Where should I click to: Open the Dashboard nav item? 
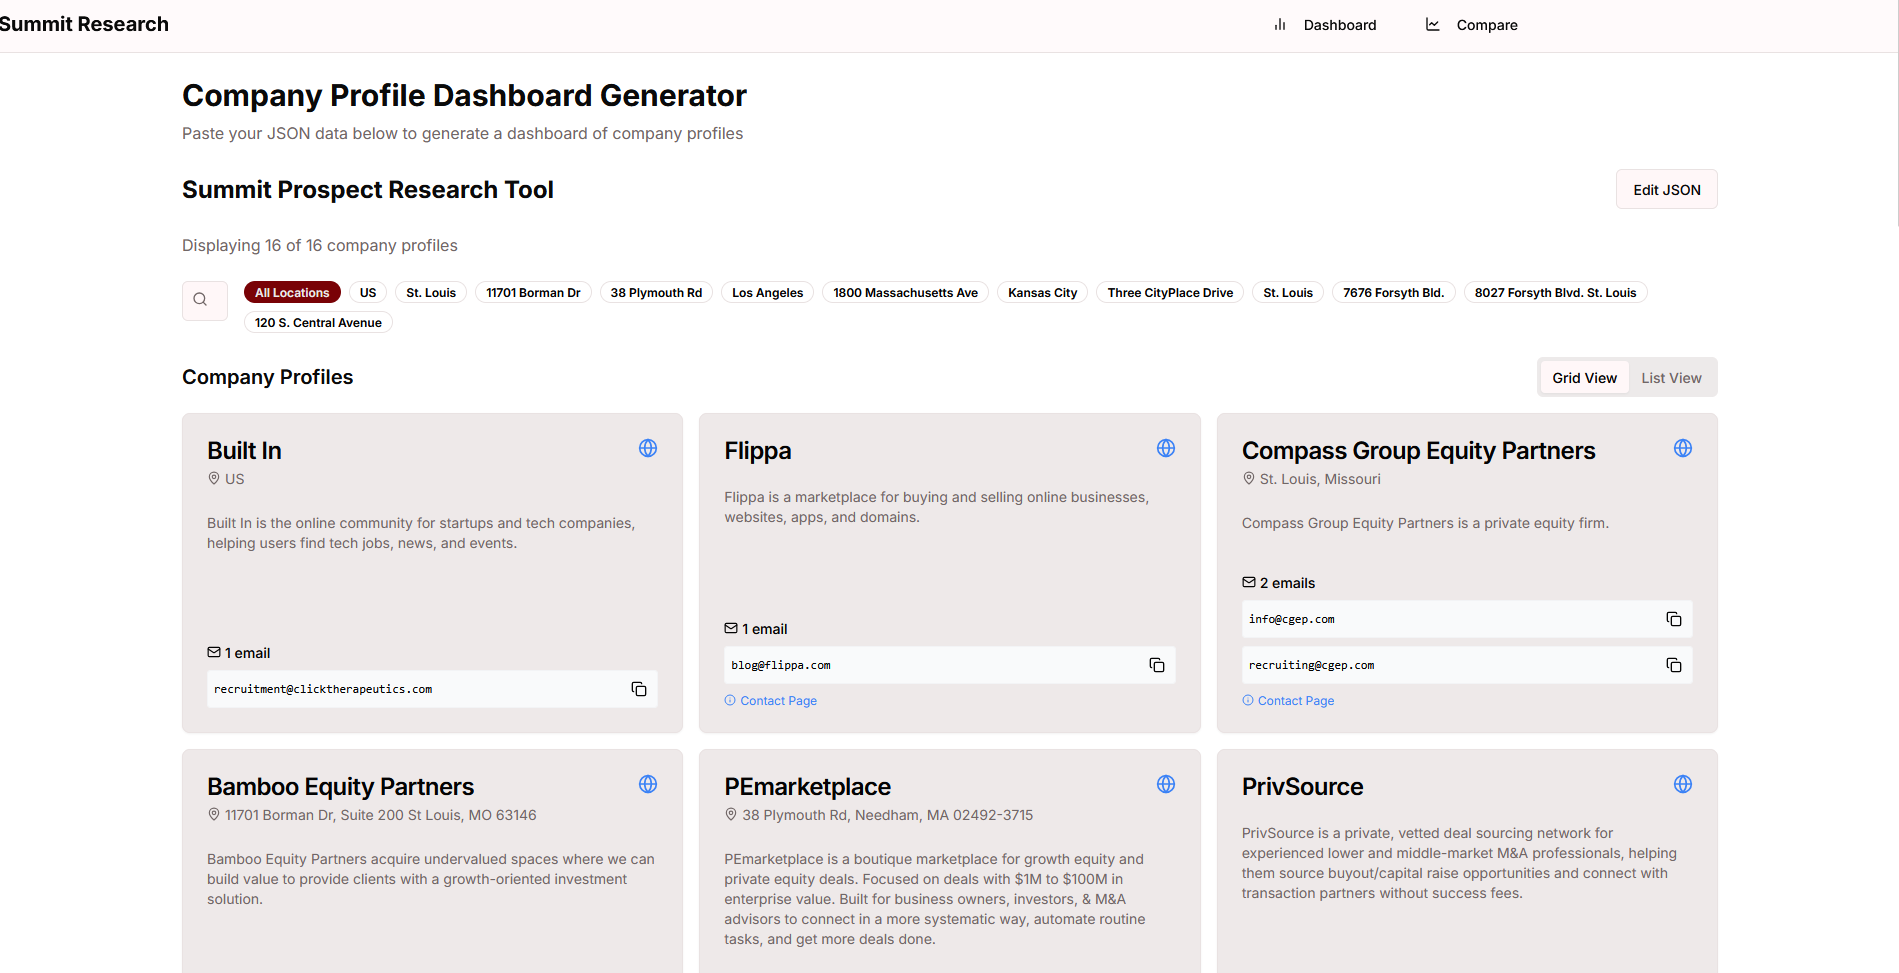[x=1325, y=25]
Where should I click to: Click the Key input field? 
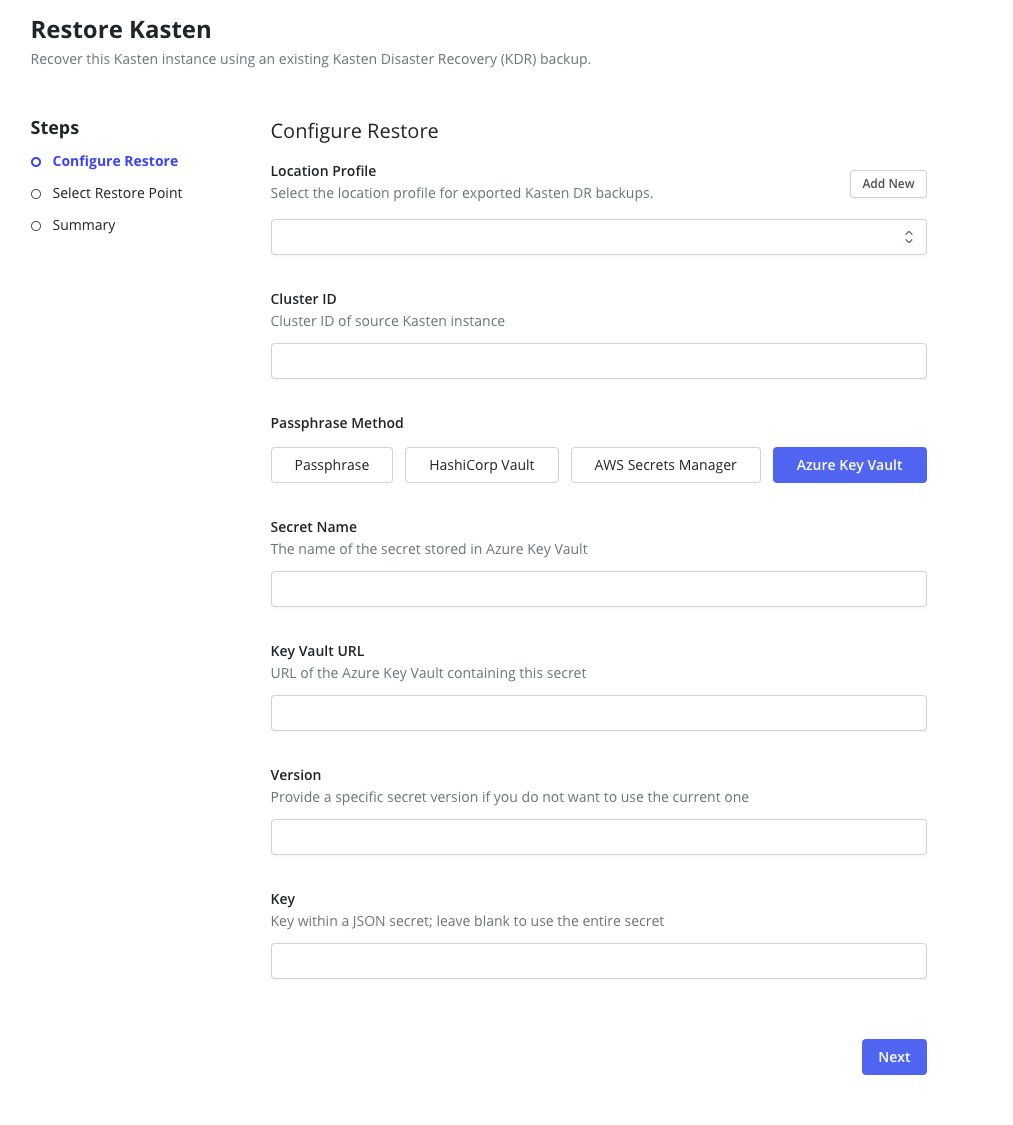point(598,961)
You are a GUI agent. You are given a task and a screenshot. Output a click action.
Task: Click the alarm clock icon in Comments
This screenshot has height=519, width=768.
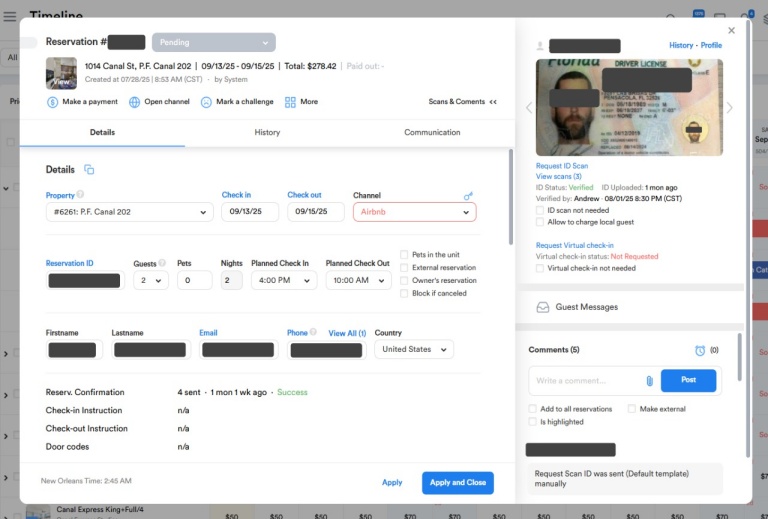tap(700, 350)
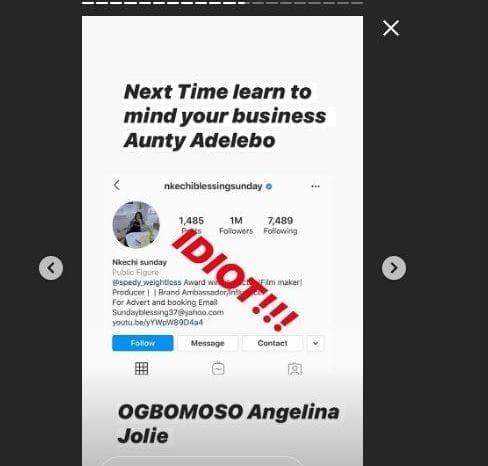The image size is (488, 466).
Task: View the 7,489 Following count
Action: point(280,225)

# # #

(INSTRUCTIONS TO FOLLOW):
With the pictures left aside, set down each entry above exactly as it stands.

(SOLUTION FOR THIS PROBLEM):
Where should I click to: Open the Dashboard nav item? 
[x=1325, y=25]
Where should I click to: Click the Key input field? 
point(598,961)
You are a GUI agent. You are given a task and a screenshot. Output a click action.
Task: Click the alarm clock icon in Comments
This screenshot has height=519, width=768.
tap(700, 350)
The image size is (488, 466).
Task: View the 7,489 Following count
Action: point(280,225)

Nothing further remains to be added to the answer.